§ **Task requirements**
Please set down exactly the lines of the listing below from the line containing "(505) (66, 1354)" through the line containing "Perinnölliset sairaudet (93, 1200)", both lines included, leaving out all other lines.

* * *

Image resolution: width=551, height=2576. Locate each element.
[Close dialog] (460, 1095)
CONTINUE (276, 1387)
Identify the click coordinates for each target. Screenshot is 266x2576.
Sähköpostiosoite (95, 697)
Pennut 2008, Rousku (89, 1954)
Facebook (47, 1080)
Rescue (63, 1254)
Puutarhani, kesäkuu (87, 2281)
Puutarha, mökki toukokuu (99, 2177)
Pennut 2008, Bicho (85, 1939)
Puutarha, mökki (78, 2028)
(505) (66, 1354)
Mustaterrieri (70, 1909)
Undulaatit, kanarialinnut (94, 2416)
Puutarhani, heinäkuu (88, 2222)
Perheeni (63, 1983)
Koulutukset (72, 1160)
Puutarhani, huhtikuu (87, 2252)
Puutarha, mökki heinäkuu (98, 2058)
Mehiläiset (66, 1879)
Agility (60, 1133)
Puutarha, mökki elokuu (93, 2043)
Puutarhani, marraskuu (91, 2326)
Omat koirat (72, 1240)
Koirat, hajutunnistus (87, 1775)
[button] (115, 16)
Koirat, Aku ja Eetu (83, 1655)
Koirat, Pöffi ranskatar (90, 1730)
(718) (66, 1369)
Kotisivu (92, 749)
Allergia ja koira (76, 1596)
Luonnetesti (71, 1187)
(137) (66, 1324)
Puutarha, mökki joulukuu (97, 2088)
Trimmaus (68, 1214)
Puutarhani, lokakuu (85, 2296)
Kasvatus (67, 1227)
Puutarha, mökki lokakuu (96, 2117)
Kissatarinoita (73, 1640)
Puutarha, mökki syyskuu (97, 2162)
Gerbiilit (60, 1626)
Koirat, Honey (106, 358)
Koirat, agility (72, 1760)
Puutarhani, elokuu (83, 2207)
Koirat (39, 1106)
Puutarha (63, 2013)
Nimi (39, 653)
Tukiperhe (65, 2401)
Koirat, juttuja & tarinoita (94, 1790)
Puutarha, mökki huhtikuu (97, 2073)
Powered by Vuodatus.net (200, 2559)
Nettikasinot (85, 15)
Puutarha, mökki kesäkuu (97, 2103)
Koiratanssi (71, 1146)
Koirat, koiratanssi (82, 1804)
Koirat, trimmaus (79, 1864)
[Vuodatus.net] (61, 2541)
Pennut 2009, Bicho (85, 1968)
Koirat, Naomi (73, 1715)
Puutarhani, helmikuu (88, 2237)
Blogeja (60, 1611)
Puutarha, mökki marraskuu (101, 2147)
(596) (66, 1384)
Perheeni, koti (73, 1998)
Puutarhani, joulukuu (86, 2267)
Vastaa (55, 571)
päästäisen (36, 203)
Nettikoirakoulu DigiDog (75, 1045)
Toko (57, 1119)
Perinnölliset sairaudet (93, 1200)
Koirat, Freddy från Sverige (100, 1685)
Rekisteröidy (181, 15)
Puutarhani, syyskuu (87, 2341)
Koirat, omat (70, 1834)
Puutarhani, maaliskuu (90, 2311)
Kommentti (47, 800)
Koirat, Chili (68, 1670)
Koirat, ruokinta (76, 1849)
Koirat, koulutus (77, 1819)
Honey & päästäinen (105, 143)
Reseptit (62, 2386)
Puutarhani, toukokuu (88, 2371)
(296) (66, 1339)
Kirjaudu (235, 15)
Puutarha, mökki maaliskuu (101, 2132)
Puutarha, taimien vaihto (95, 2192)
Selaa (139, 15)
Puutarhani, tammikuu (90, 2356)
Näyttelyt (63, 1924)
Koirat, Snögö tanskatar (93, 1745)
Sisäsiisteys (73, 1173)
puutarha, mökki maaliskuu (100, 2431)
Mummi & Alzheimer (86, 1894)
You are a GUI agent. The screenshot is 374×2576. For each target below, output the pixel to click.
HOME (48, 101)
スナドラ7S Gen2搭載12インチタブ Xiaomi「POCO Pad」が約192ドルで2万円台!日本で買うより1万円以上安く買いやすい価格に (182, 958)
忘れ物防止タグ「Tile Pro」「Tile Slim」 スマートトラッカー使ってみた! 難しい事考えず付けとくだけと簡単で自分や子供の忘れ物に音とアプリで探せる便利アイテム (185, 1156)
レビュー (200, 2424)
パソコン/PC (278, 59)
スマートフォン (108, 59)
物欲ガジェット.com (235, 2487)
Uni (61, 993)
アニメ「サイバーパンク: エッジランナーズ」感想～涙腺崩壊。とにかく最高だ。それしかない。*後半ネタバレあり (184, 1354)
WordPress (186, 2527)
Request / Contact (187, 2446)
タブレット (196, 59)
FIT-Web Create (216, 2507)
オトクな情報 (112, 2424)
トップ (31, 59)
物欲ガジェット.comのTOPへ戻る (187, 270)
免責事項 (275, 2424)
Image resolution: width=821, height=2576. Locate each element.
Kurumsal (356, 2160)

* * *

§ **Solution to this exercise**
(505) (66, 1354)
Mustaterrieri (70, 1909)
Undulaatit, kanarialinnut (94, 2416)
Puutarhani, heinäkuu (88, 2222)
Perheeni (63, 1983)
Koulutukset (72, 1160)
Puutarhani, huhtikuu (87, 2252)
Puutarha, mökki heinäkuu (98, 2058)
Mehiläiset (66, 1879)
Agility (60, 1133)
Puutarha, mökki elokuu (93, 2043)
Puutarhani, marraskuu (91, 2326)
Omat koirat (72, 1240)
Koirat, hajutunnistus (87, 1775)
[button] (115, 16)
Koirat, Aku ja Eetu (83, 1655)
Koirat, Pöffi ranskatar (90, 1730)
(718) (66, 1369)
Kotisivu (92, 749)
Allergia ja koira (76, 1596)
Luonnetesti (71, 1187)
(137) (66, 1324)
Puutarha, mökki joulukuu (97, 2088)
Trimmaus (68, 1214)
Puutarhani, lokakuu (85, 2296)
Kasvatus (67, 1227)
Puutarha, mökki lokakuu (96, 2117)
Kissatarinoita (73, 1640)
Puutarha, mökki syyskuu (97, 2162)
Gerbiilit (60, 1626)
Koirat, Honey (106, 358)
Koirat, agility (72, 1760)
Puutarhani, elokuu (83, 2207)
Koirat (39, 1106)
Puutarha (63, 2013)
Nimi (39, 653)
Tukiperhe (65, 2401)
Koirat, juttuja & tarinoita (94, 1790)
Puutarha, mökki huhtikuu (97, 2073)
Powered by Vuodatus.net (200, 2559)
Nettikasinot (85, 15)
Puutarha, mökki kesäkuu (97, 2103)
Koiratanssi (71, 1146)
Koirat, koiratanssi (82, 1804)
Koirat, trimmaus (79, 1864)
[Vuodatus.net] (61, 2541)
Pennut 2009, Bicho (85, 1968)
Koirat, Naomi (73, 1715)
Puutarhani, helmikuu (88, 2237)
Blogeja (60, 1611)
Puutarha, mökki marraskuu (101, 2147)
(596) (66, 1384)
Perheeni, koti (73, 1998)
Puutarhani, joulukuu (86, 2267)
Vastaa (55, 571)
päästäisen (36, 203)
Nettikoirakoulu DigiDog (75, 1045)
Toko (57, 1119)
Perinnölliset sairaudet (93, 1200)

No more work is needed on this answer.